Do UOL, em São Paulo

Os professores da rede estadual de São Paulo irão realizar uma assembleia às 14h desta sexta-feira (20) no vão livre do Masp (Museu de Arte de São Paulo), na avenida Paulista. Segundo a Apeoesp (Sindicato dos Professores do Ensino Oficial do Estado de São Paulo), haverá paralisação das atividades nas escolas no dia de hoje.

A assessoria de imprensa do sindicato informou que a realização de uma passeata será decidida durante a assembleia. Até a tarde de ontem (19), a CET (Companhia de Engenharia de Tráfego) ainda não havia sido notificada sobre a manifestação e, por isso, não tinha nenhuma operação especial para o trânsito na região.

A principal reivindicação da categoria é a destinação de um terço da jornada de trabalho para atividades extraclasse, regra prevista na lei que criou o piso salarial do magistério.
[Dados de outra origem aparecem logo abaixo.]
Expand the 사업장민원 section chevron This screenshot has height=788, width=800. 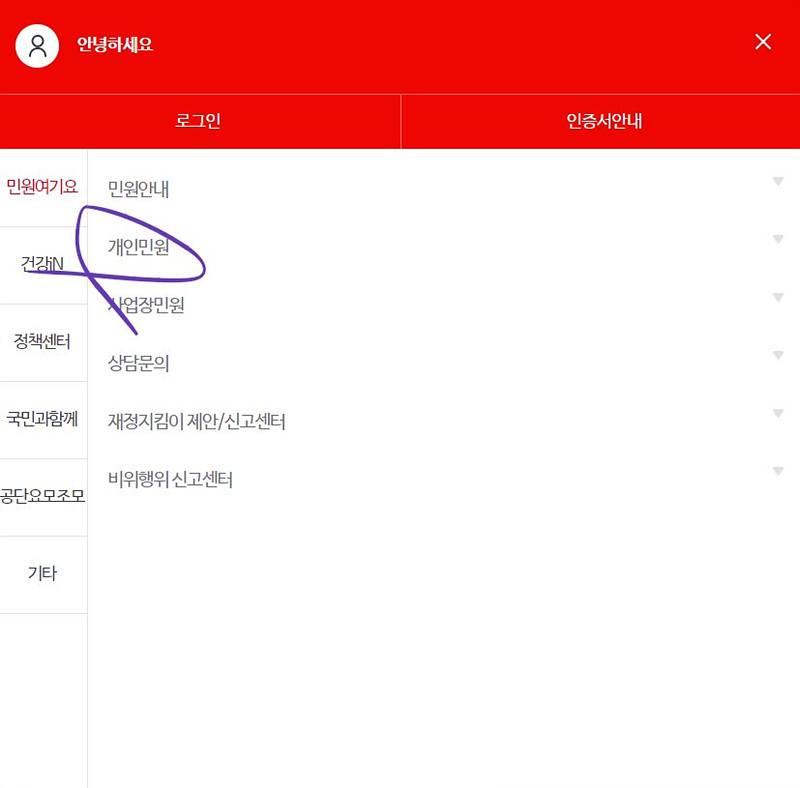[x=778, y=297]
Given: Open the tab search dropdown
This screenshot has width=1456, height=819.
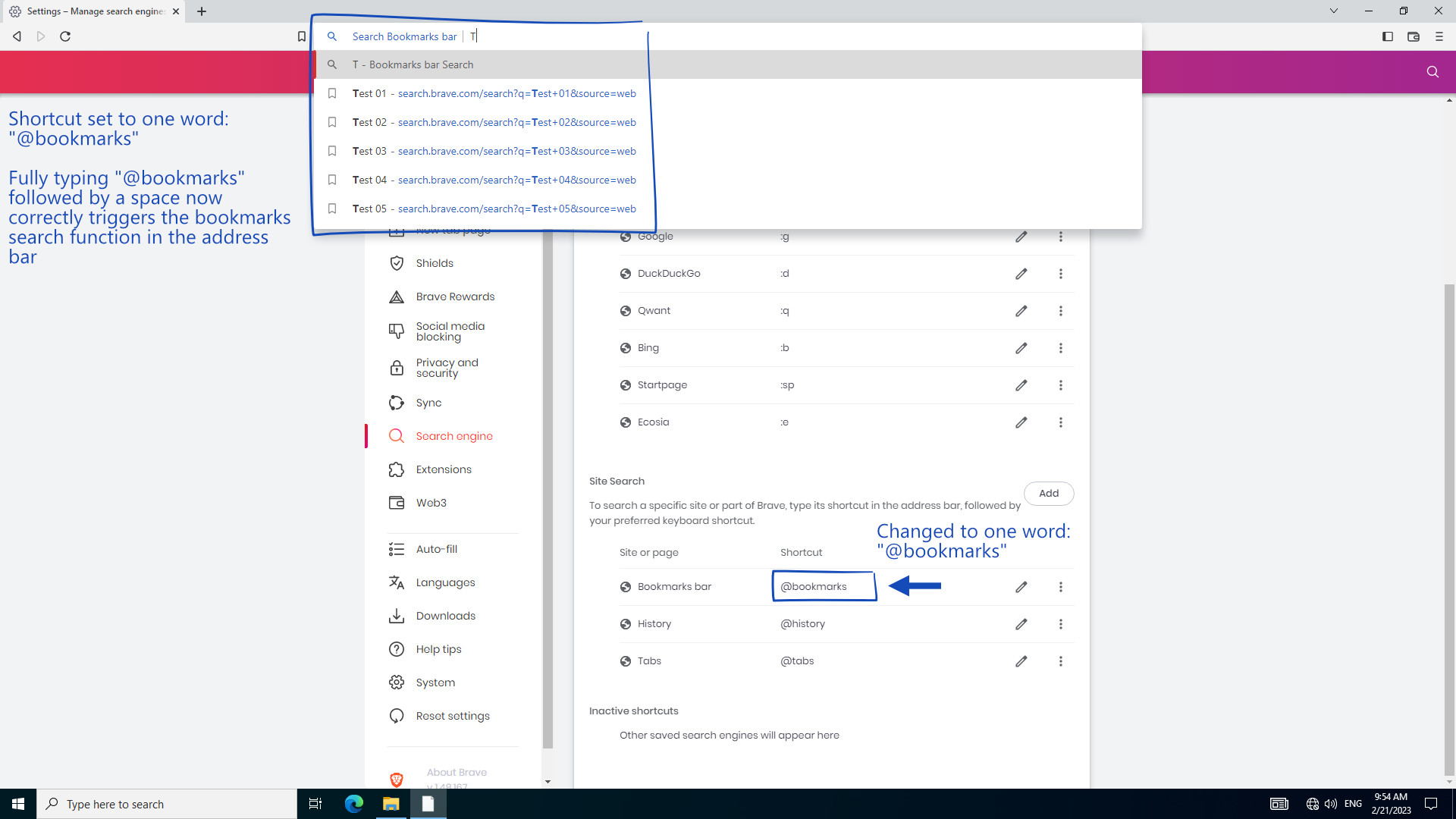Looking at the screenshot, I should [1333, 11].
Os docentes também pedem reposição salarial imediata de 36,4%, incorporações dos recursos dos bônus ao salário, fim das férias repartidas, entre outras reivindicações.

De acordo com a Apeoesp, se o governo não atender os pedidos da categoria, pode haver votação de greve na assembleia.

Jornada extraclasse

A Lei Nacional do Piso Salarial do Magistério Público foi criada em 2008 e determina um valor mínimo que deve ser pago a professores com formação de nível médio e jornada de 40 horas semanais, sendo um terço desse tempo destinado às atividades extraclasse. Segundo a Apeoesp, a secretaria estadual cumpre a remuneração mínima de R$ 1.451, estipulado para 2012, porém, no que se refere à jornada de trabalho, o entendimento que o governo faz da legislação diverge da interpretação do sindicato.

A entidade defende que o tempo de sete aulas seja dedicado a atividades como correção de provas e preparação das aulas. No planejamento atual, esse período é de apenas uma aula.

O conflito de interpretações ocorre porque, segundo a secretaria, cada aula deveria ter 60 minutos, mas, desde janeiro, tem apenas 50 minutos. O governo alega que os dez minutos restante servem para que os docentes promovam as atividades extraclasse. Entretanto, para a Apeoesp, esse período é destinado à mudança de salas de aula e atendimento a alunos.

A secretaria diz que "cumpre integralmente a Lei Nacional do Piso Salarial" e que os professores da rede estadual de ensino têm assegurada uma jornada em sala de aula correspondente a dois terços da carga horária total, que é o máximo permitido pela lei.